Esta disposição significa que para que medidas tendentes à cessação do consumo sejam eficazes, há necessidade de interagir com os próprios fumadores, prestando-lhes apoio para uma mudança comportamental, incluindo a oferta de produtos menos nocivos, se a cessação imediata não for possível. É crucial transmitir aos destinatários da mensagem a informação de que estes produtos alternativos não são livres de risco, mas que podem reduzir o risco, se alguém não pode parar totalmente de fumar. A solução mais perfeita e ideal é parar por completo.

Outra estratégia de redução do risco passa pela redução substancial e gradual do consumo do tabaco, tendo como meta a cessação definitiva. Embora a CQCT não prevê o envolvimento directo de fumadores nas suas actividades, é importante que organizações da sociedade civil em representação de fumadores e outras entidades envolvidas nesta luta tenham um papel crucial na advocacia em prol da implementação de medidas para a prevenção do consumo do tabaco.

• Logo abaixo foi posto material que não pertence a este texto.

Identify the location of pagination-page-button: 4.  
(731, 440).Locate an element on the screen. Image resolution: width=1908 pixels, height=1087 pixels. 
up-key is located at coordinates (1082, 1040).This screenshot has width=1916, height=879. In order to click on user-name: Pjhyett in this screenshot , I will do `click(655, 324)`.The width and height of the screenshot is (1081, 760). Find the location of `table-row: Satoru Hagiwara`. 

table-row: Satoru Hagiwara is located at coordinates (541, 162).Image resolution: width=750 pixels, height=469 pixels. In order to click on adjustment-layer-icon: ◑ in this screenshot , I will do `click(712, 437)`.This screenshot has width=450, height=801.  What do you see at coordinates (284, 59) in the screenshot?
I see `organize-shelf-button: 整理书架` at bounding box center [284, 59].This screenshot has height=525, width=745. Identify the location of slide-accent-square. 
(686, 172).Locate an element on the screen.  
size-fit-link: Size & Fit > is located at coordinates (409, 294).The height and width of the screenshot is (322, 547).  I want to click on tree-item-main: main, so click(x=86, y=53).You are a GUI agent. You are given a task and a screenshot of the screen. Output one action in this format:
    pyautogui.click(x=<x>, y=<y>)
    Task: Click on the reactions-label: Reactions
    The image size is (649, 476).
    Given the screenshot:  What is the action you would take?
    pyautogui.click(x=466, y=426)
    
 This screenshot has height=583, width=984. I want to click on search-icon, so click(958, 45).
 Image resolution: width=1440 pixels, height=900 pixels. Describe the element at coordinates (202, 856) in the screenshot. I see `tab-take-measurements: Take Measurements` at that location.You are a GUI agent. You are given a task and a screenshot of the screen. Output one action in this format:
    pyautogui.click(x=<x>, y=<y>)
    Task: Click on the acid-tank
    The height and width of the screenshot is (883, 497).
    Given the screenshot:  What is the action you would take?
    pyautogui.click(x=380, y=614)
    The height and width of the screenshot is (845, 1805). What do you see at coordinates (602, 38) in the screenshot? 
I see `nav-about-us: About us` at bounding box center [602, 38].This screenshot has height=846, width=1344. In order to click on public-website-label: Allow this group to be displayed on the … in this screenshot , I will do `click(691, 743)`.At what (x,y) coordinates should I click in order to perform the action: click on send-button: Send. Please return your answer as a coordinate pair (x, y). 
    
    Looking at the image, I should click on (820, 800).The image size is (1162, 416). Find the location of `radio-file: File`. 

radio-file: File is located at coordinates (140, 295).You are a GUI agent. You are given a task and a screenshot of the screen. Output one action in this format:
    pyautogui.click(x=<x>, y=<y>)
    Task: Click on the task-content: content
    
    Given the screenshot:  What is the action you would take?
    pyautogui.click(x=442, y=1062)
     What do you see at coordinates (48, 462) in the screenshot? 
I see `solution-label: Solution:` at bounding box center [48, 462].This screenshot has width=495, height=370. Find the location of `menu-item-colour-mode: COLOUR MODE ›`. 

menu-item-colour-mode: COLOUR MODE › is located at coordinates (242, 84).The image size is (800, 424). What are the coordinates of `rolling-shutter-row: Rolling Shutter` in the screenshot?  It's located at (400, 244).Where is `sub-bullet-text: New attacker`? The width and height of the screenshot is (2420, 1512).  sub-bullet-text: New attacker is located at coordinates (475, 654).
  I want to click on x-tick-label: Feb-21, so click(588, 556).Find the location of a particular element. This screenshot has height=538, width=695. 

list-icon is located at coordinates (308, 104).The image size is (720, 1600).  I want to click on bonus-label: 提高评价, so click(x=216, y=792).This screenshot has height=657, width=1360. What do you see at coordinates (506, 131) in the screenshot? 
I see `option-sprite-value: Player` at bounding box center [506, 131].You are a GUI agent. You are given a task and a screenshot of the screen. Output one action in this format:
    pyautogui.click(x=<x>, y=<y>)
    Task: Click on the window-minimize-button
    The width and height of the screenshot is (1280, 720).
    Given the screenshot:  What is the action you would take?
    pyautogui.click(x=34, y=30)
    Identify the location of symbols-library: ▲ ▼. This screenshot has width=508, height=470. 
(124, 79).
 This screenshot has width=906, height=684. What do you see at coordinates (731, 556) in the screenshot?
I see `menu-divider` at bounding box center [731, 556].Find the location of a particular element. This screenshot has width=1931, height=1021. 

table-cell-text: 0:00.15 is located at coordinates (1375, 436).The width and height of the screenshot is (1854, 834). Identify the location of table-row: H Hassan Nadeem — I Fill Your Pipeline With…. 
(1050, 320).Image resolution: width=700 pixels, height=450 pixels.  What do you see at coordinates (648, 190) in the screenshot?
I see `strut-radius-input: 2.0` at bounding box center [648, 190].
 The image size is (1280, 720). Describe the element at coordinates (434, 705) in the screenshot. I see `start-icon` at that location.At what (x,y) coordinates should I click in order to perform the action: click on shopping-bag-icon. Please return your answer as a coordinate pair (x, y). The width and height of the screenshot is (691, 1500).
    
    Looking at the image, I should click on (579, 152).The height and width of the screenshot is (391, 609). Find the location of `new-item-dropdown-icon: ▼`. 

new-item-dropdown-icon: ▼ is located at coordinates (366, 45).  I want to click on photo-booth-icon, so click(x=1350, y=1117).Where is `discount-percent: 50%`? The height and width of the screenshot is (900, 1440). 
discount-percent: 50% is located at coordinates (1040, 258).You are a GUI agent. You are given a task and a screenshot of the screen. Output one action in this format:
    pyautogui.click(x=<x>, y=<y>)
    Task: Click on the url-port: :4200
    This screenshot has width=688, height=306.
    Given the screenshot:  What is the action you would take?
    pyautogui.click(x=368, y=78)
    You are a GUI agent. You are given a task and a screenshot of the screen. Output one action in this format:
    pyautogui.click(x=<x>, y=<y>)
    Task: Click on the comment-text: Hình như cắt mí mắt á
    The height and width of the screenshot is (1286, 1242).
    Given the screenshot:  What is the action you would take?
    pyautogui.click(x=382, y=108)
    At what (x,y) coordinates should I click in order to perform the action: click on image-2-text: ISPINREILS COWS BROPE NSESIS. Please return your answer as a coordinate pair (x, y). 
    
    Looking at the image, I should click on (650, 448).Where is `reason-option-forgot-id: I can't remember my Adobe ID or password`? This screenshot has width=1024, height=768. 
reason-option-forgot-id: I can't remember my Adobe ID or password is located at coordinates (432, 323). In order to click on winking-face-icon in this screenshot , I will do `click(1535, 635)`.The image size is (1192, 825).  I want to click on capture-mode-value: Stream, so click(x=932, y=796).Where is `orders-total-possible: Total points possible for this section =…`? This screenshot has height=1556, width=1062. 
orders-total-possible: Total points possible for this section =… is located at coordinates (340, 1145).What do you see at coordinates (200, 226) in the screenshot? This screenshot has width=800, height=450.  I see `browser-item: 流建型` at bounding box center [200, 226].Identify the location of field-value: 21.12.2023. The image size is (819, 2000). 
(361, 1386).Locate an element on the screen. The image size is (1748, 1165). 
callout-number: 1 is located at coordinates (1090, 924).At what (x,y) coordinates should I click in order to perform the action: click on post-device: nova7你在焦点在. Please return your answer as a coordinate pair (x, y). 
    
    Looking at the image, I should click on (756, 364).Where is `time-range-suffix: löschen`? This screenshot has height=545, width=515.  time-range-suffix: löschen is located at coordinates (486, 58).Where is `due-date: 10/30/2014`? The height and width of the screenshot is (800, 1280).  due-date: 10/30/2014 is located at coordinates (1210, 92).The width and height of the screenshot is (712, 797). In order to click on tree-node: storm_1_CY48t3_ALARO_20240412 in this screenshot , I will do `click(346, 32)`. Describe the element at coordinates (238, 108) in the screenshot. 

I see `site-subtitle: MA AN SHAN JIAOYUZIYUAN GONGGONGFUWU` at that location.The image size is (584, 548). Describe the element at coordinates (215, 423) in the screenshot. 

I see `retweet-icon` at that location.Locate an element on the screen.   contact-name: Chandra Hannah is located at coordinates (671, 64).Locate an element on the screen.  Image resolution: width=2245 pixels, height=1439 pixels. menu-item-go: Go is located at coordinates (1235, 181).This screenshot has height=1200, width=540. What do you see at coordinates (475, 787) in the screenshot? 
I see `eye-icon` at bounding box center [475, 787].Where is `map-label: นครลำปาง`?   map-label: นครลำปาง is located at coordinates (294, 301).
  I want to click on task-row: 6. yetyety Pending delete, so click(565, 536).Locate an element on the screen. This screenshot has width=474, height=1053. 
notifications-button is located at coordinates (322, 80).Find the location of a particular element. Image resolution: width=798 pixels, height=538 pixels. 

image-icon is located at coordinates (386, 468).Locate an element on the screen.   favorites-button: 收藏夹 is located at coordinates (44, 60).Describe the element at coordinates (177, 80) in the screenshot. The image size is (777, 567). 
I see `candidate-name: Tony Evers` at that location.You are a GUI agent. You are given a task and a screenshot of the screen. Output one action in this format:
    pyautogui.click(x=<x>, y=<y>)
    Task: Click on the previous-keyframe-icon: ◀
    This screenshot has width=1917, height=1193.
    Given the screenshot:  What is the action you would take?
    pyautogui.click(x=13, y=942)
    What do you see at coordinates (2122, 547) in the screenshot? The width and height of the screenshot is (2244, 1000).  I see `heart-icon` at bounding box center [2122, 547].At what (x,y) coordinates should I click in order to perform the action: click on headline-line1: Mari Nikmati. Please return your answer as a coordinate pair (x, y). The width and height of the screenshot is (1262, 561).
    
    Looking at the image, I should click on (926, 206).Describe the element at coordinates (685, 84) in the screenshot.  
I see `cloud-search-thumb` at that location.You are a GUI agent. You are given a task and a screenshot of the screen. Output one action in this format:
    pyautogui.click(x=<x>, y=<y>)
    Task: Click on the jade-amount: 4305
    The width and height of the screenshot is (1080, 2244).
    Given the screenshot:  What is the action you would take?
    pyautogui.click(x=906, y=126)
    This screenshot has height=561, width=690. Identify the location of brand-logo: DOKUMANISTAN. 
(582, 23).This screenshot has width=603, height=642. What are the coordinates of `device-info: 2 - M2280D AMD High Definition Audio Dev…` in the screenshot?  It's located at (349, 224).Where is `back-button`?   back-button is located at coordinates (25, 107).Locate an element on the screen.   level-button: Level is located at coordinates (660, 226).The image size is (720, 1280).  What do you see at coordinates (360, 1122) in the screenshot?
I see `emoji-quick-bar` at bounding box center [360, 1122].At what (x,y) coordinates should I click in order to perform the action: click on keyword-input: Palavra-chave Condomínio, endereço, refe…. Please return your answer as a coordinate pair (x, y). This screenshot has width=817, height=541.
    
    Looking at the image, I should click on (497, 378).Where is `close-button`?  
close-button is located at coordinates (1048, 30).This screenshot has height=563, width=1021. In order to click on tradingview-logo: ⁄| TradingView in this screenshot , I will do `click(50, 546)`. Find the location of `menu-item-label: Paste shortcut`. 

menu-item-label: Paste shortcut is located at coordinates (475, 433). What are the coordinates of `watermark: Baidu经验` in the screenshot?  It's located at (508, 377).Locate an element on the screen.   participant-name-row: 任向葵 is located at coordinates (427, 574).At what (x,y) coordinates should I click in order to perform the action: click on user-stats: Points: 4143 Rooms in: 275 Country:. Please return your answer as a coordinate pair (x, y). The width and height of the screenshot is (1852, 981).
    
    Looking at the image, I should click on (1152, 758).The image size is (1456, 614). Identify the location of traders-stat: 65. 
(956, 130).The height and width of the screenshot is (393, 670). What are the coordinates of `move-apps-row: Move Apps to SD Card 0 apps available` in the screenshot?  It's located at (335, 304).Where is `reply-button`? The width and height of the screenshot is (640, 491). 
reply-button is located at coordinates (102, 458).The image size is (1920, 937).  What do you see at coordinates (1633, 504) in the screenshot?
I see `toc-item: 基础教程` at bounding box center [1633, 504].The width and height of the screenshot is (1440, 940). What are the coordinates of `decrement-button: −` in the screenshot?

A abordagem convencional da luta pelo controlo do tabaco, tal como representada pela Organização Mundial da Saúde (OMS) e toda a estrutura da CQCT, encara com alguma suspeita organizações de defesa dos interesses dos consumidores de tabaco, considerando que muitas vezes elas são financiadas pela própria indústria tabaqueira, com o objectivo de contrariar e influenciar políticas de controlo do tabaco.

Há, nesse contexto, uma relação de desconfiança que não permite a existência de um espírito de colaboração entre as duas partes, com o sistema convencional defendendo que qualquer apoio a prestar aos fumadores deve estar focado fundamentalmente na protecção da saúde pública e disponibilização de recursos com vista à cessação.

O problema desta abordagem é que ignora o facto de que nem todos os países, mesmo que sejam signatários da CQCT, têm a capacidade necessária para a implementação de políticas de controlo efectivo sobre o consumo do tabaco, ou para a prestação do apoio que os fumadores precisam para deixarem de fumar.

O resultado disso é que há um negligenciável número de cessações, enquanto os que continuam a fumar não dispõem de mecanismos que os ajudem a mitigar a sua relação com o fumo. Também nem todos os países têm a capacidade de uma fiscalização efectiva para detectar a presença de aditivos como mentol nos cigarros, tal como impõe o artigo 9 da CQCT.

Por outro lado, há ainda a questão de que para muitos países, o tabaco constitui uma importante fonte de receitas para os orçamentos nacionais, o que significa que muitos governos estarão mais preocupados em maximizar os seus ganhos em termos de receitas fiscais, do que necessariamente em estabelecer programas para ajudar os fumadores a cessarem de fumar.

Esta lacuna pode ser preenchida através de uma colaboração mais estreita e eficaz entre as autoridades ligadas à saúde pública e organizações não governamentais de combate ao consumo de tabaco, por um lado, e organizações representando interesses de fumadores, por outro. 

Um dos problemas que afecta fumadores é que mesmo que queiram parar de fumar, muitas vezes eles próprios não acreditam que tal é possível. O papel de organizações de luta contra o tabaco, trabalhando em estreita colaboração com os próprios fumadores seria, por exemplo, o estabelecimento, para além de todas as outras medidas preconizadas na CQCT, de linhas dedicadas para onde fumadores que queiram deixar de fumar pudessem entrar em contacto para receber aconselhamento sobre como alcançar o seu objectivo.